When you are developing a leadership program to uplift the capability of leaders one of the behavioural traits that isn’t likely to make the framework is fairness.

This isn’t surprising because fairness isn’t usually listed as a critical leadership trait for leaders. This is despite the fact that fairness is an innate human trait.  We are acutely attuned to when we feel we are being treated fairly or otherwise.  Indeed, this starts from a very early age with the inevitable child’s wail of ‘That’s not fair!’.  This need for fairness carries into our adult years and into the workplace.

Fairness is instinctual

Dr Sarah Brosnan from Georgia State’s departments of Psychology and Philosophy and Dr Frans de Waal from the Psychology Department at Emory University examined the behaviour that arises when primates (our closest related species) witness equal and unequal rewards being given.

Their paper, “Monkeys Reject Unequal Pay,” which was published in Nature magazine in 2003, studied the brown capuchin monkeys.  Their research found that the monkeys became agitated and refused to perform a task when another monkey (who they could see) received a better reward for doing the same task.

This plays out in the work environment all the time, particularly with pay, and reward and recognition schemes.   Team members may be very happy with their remuneration until they discover their colleague, who they believe worked less than them, got more than them.

Perception plays a part

While pay and rewards aren’t the ultimate motivational driver, they are a de-motivator. People compare themselves to others in terms of outcomes (benefits and rewards) and inputs (effort, time expended, skill level and ability).

People don’t want to be unfairly treated.  If a person believes they work harder than someone else, and yet they are paid less, they’ll be unhappy.  While we would commonly see this as fairness, in research terms it is known as equity theory.

As Furnham and Taylor in their book ‘Bad Apples: Identify, prevent and manage negative behaviour at work’, state: “Equity theory is concerned with outcomes and inputs as they are perceived by the people involved, not as they actually are”.

What happens in practice is that the greater the perceived inequity, the greater the motivation for the person to try and find a way to restore the balance.  How they do this will vary, but it can lead to an employee being less productive, taking more sick leave or committing fraud as the person tries to find a way to fix the inequity.

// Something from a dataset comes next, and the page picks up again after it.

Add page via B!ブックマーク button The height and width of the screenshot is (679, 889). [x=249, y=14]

Manage perception and reality

The challenge is that what is fair or unfair is based on a person’s interpretation of what’s happening, so perception plays a large part in a person’s view. Regardless of the merit (or otherwise) of that perception, the outcome is a sustained impact on a person’s motivation and the team’s morale.

Leaders play a key role in ensuring that the amount their team members are paid is fairly distributed and that people are fairly recognised for their efforts.  They also play a similar role in ensuring team members are treated fairly in terms of the amount of care and attention the leader pays to them.

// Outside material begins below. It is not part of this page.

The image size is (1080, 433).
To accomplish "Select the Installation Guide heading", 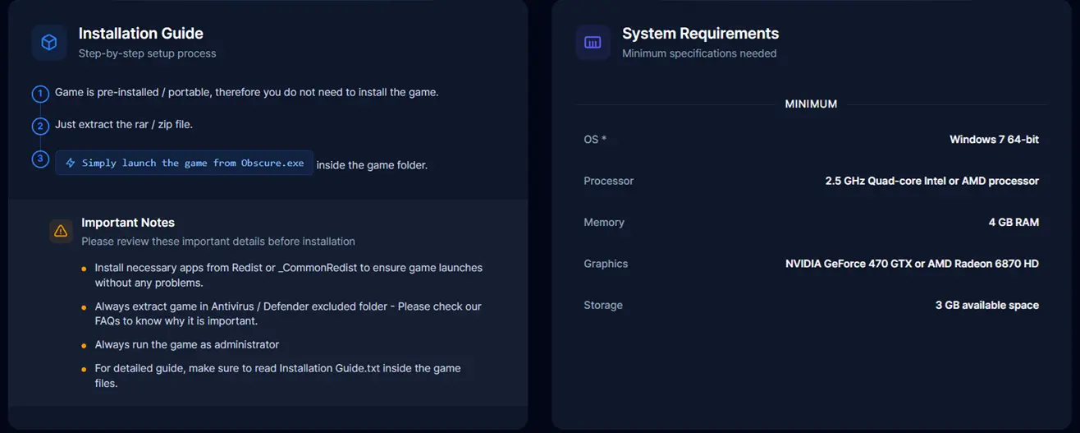I will pyautogui.click(x=141, y=34).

Great leaders see value in the difference each team member brings to the team, and so they strive to recognise this unique contribution while recognising their subsequent different needs. In doing this, they aim to bring out the each person’s best in each person by ensuring they feel valued, respected and fairly treated. This is important to consider in the development of leadership programs.

Develop the capability

As the respected American journalist, Brit Hume, said: “Fairness is not an attitude. It’s a professional skill that must be developed and exercised”.

Like all leadership skills, fairness is a skill that can be learned and enhanced.  It starts with the leader understanding what drives how they think and behave in particular circumstances, and to be able to identify how that can lead to real or perceived inequity arising in how they treat team members.

Once this awareness is in place, they are then able to consider what elements of their leadership behaviour they need to adjust to mitigate that occurring.

Core to this is the leader articulating their values, which can be encompassed in a statement of the type of leader they want to be and how they live those values every day in the workplace.  This can form an integral part of a leader’s development program.